NABU.de Aktionen & Projekte Stunde der Gartenvögel Vögel bestimmen Leicht zu verwechseln Tauben
Tauben im Vergleich
Am besten am Nacken zu unterscheiden
Tauben im Vergleich
Schwarzer Ring, weißer Fleck, grüner Fleck.… Am Nacken lassen sich unsere wildlebenden Taubenarten am besten identifizieren. Knifflig kann es bei den von der Felsentaube abstammenden Straßentauben werden, denn sobald verwilderte Zuchttauben eingekreuzt sind, sind dem weiß-grau-braun-blauen Farbenspiel kaum Grenzen gesetzt.
Die Straßentaube
Die Straßen-, Haus- oder Stadttaube (im Meldeformular zur Stunde der Gartenvögel unter „Straßentaube“) stammt von der rund ums Mittelmeer vorkommenden Felsentaube ab.
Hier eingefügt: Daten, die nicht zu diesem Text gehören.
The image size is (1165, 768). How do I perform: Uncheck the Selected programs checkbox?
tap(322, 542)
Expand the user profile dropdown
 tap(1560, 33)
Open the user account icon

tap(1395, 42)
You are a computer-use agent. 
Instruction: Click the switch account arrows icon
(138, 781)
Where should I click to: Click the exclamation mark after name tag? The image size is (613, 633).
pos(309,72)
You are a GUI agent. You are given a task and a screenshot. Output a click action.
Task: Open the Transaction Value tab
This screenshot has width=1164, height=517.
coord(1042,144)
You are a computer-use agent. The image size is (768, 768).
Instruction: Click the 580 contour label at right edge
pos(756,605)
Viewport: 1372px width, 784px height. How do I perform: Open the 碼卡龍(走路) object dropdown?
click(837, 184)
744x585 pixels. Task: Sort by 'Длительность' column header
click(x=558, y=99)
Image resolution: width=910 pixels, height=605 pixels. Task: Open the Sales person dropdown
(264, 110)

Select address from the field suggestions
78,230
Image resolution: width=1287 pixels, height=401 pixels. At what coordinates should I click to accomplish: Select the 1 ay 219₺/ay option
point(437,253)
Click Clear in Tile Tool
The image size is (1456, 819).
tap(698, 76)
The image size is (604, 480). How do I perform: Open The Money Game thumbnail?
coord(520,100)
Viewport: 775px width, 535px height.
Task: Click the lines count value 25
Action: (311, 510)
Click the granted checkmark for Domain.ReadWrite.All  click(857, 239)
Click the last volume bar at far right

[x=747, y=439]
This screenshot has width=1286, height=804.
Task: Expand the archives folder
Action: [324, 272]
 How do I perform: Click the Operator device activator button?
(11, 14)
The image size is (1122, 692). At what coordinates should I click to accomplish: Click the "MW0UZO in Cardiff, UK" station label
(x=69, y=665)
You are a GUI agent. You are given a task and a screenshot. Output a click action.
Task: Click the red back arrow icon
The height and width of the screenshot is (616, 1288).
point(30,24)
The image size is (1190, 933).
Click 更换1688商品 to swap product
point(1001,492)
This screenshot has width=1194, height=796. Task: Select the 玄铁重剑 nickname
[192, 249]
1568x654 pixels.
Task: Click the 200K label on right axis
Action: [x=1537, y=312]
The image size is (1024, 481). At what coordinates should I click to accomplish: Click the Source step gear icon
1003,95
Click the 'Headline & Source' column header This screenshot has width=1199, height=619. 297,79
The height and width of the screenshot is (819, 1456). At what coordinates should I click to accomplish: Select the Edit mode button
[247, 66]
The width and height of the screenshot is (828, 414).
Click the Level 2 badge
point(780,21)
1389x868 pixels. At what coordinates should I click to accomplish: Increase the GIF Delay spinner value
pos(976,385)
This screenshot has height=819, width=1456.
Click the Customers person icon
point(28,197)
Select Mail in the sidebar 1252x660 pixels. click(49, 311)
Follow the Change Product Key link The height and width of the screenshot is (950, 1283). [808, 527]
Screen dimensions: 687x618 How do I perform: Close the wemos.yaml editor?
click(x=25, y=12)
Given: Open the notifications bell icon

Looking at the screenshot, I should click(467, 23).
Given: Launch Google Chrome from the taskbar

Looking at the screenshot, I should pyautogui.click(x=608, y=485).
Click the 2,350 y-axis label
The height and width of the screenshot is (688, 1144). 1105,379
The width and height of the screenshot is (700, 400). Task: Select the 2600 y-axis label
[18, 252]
Teils sind verwilderte Zuchttauben eingekreuzt, das Gefieder kann daher sehr verschieden gefärbt und gemustert sein. Der Wildform entsprechen Tiere mit hellgrauem Rücken und Flügeln – darauf zwei kräftige schwarze Binden – sowie blaugrauem Kopf. Brutbestand in Deutschland etwa 250.000 Paare.
Die Hohltaube
Etwas kleiner als die Straßentaube, Gefieder sehr ähnlich, aber Flügel im gleichen Blaugrau wie der Kopf, dazu ein grüner Nackenfleck und ohne die beiden kräftigen schwarzen Flügelbinden, die Felsen- und Straßentauben in der Regel kennzeichnen. Brutbestand in Deutschland 55.000 bis 69.000 Paare. Klassischer Waldvogel, der auch auch in Ortschaften brütet.
Die Ringeltaube
Unsere größte und häufigste Taube. Am weißen Halsseitenfleck zweifelsfrei zu erkennen. Brutbestand in Deutschland 2,2 bis 2,6 Millionen Paare. In Parks und Friedhöfen weit verbreitet.
Ausführliches Porträt mit Gesang
Die Türkentaube
Hellgrauer Vogel mit schwarzem Genickstreifen. Hat sich erst vor wenigen Jahrzehnten vom Südosten aus nach Mitteleuropa ausgebreitet. Brutbestand in Deutschland 250.000 bis 350.000 Paare. Typischer Siedlungsvogel.
Ausführliches Porträt mit Gesang
Die Turteltaube
Unsere kleinste Taube, erkennbar an rostrot gesäumten Flügelfedern mit schwarzem Kern. Brutbestand in Deutschland 51.000 bis 77.000 Paare. Siedelt in Wäldern ebenso wie in Parks, kehrt erst Ende April/Anfang Mai aus dem Winterquartier zurück.
Bestandsgrößenangaben nach der aktuellen Roten Liste, veröffentlicht in der von NABU und DRV herausgegebenen Zeitschrift „Berichte zum Vogelschutz“, Band 44 (2007).